November 18, 2010

Uranium Spot Price Surges 46% To $59.50 Per Lb.

Published on Thursday Nov 18 2010

The spot price is up 46% to $59.50 per pound of uranium U3O8 and term price is up 7% to $62 per pound since lows in late June 2010 according to Ux Consulting. Both prices are now at their year highs. This is the highest spot uranium price that we have seen since Sept. 15, 2008, and the credit crunch.

Applying higher prices typically had a positive impact to our net asset values and target prices. We leave our 2011 spot and term price assumptions at $65 per pound of U3O8 but are increasing our 2012 and 2013 forecasts to $70 per pound and $75 per pound, respectively, up from $65 per pound and $60 per pound.

Our 2014 assumption has increased to $67 per pound from $60 per pound and our long-term price has increased to $65 per pound from $60 per pound. We maintain our "pounds in the ground" value for unmodeled resources at $1 per pound of U3O8 for most companies under coverage, but conceded that we do use from $2 per pound to $8 per pound to value some stocks depending on the deposit's production status, grade or proximity to existing uranium mills. Currently producers trade at an average enterprise value per pound of $6.64, while the developers trade at $4.12.

Investors and utilities are quickly realizing that China's reactor-build program is for real. China expects 70 gigawatt-electric (GWe) of nuclear power by 2020 and perhaps as high as 80 GWe. The World Nuclear Association continues to assume 63 GWe in its well-known uranium supply-demand model. In just the past four months China has signed long-term contracts worth about 133 million pounds with Cameco (ticker: CCJ), [France's] Areva and Kazakhstan, and has an memorandum of understanding with [Australia-based] Paladin Energy. As China's annual requirements approach 40 million to 50 million pounds annually by 2020 -- this amount of fuel might not last three years. Spot market purchases continue -- some industry insiders speculate that about 30 million pounds were purchased since 2009. China has 13 reactors in operation, 23 under construction and 39 planned (not including the 120 proposed). We expect further demand -- well in advance of the expected 2013-2014 supply deficit coincident with the Russian HEU (highly enriched uranium) agreement expiry.

Timing and security of supply are of utmost importance. We remind investors that it's not just the production-demand graph they should be considering. It takes some time to convert U3O8 to UF6 [uranium hexafluoride], enrich the UF6, fabricate fuel pellets and manufacture zirconium alloy fuel bundles before shipping the fuel to nuclear reactors around the world.

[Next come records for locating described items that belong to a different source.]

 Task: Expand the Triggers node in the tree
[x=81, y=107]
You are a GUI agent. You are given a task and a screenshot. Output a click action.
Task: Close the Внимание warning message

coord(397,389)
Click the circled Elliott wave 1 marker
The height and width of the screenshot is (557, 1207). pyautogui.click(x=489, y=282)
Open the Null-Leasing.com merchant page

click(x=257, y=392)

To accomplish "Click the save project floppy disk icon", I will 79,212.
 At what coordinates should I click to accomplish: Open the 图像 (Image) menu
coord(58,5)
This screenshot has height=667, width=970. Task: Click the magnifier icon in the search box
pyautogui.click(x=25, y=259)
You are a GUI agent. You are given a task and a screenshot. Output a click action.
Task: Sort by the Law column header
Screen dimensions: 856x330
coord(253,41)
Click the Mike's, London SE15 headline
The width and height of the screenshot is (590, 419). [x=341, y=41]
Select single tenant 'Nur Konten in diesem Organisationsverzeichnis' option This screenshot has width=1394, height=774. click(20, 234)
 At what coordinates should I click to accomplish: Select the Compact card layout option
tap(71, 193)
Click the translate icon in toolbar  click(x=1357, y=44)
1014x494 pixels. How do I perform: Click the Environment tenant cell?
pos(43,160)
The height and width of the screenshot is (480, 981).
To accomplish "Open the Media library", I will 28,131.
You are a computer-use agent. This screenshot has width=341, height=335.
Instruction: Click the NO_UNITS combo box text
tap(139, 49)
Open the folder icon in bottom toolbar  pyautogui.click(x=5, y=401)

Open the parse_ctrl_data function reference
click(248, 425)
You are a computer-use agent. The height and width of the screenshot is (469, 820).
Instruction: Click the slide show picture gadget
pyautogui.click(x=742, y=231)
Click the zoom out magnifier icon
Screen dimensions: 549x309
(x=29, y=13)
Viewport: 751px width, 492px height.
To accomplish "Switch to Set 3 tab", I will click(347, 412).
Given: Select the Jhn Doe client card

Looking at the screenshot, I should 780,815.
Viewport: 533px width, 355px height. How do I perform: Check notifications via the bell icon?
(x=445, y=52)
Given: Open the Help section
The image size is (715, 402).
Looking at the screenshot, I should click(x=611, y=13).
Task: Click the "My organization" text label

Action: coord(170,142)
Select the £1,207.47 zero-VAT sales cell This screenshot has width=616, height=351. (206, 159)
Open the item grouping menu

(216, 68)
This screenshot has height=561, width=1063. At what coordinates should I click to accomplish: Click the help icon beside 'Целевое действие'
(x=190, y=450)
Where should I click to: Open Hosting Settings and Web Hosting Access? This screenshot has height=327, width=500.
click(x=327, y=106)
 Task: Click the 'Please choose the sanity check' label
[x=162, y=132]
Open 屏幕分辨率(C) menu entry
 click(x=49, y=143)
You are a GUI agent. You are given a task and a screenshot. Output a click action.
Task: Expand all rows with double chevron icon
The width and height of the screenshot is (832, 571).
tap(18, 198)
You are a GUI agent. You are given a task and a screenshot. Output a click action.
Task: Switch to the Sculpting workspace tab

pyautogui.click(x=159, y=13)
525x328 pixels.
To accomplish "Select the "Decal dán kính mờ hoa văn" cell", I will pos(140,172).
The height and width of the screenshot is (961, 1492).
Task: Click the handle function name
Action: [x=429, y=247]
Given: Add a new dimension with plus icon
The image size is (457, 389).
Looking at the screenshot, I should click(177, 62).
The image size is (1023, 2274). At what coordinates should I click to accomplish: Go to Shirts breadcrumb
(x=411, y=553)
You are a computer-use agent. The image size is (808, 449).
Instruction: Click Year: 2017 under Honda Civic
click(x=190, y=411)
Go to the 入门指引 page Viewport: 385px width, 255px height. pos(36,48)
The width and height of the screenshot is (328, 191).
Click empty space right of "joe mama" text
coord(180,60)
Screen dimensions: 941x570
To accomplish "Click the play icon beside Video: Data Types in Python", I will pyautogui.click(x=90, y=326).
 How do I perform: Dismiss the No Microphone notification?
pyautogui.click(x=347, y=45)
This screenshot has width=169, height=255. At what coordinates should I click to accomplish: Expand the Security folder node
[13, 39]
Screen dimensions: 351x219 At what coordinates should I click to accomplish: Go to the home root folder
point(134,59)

Purchases must be done well in advance of delivery of U3O8, which in turn must be well ahead of requirements. And competition for security of supply is getting tighter very quickly. The Chinese are buying aggressively from the producers; Russians are attempting to take over various companie;, Korean, Japanese and French nuclear concerns are becoming fully vertically integrated and are actively seeking fuel by any means (joint ventures, off-take, exploration) for end-users that buy their reactors. India has barely gotten started. And the U.S. who has 104 of the world's 441 reactors, uses 50 million pounds of U3O8 annually, and is essentially nowhere to be seen during what we believe are the early days of this buying frenzy.

Speculators are re-entering the uranium market. Goldman Sachs (GS) owns the commodity. Hedge funds are getting back in. Along with supply disruptions, investor demand was a main driver behind the spectacular spot price run of 2007 -- but this time we expect uranium prices to behave a little more rational. The spot market is larger now, both in terms of volume (44.8 million pounds traded year-to-date versus 20 million pounds in 2007) and market share (20% of total volume year-to-date compared to 8% in 2007).

We have been pounding the table since June 29, 2010. Uranium stocks started moving on July 5, 2010, following the 23 million-pound Cameco-Chinese contract announcement. Now most uranium stocks have more than doubled as producers and developers are up 123% and developers are up 120%.

This report was designed to be less of a uranium supply-demand report and more to provide a guiding hand to what uranium stocks investors should be buying. We have 15 uranium stocks under full coverage and another four in our Mineral Exploration Watch List. In the past two weeks we have seen new money flow into the sector and these generalists are concentrating largely on the producers.

During the first week of November, trading volumes of the producers had already matched the total from October. Some have a rising tide lifts all boats approach -- but we believe that investors should continue to focus on companies with production or good projects and near-term milestones.

Commodity: Uranium Participation [traded over-the-counter] remains an easy way to get quick exposure to the uranium spot price.

Producers: Paladin remains a preference over Uranium One [traded in Toronto], although the latter provides near-term incentive.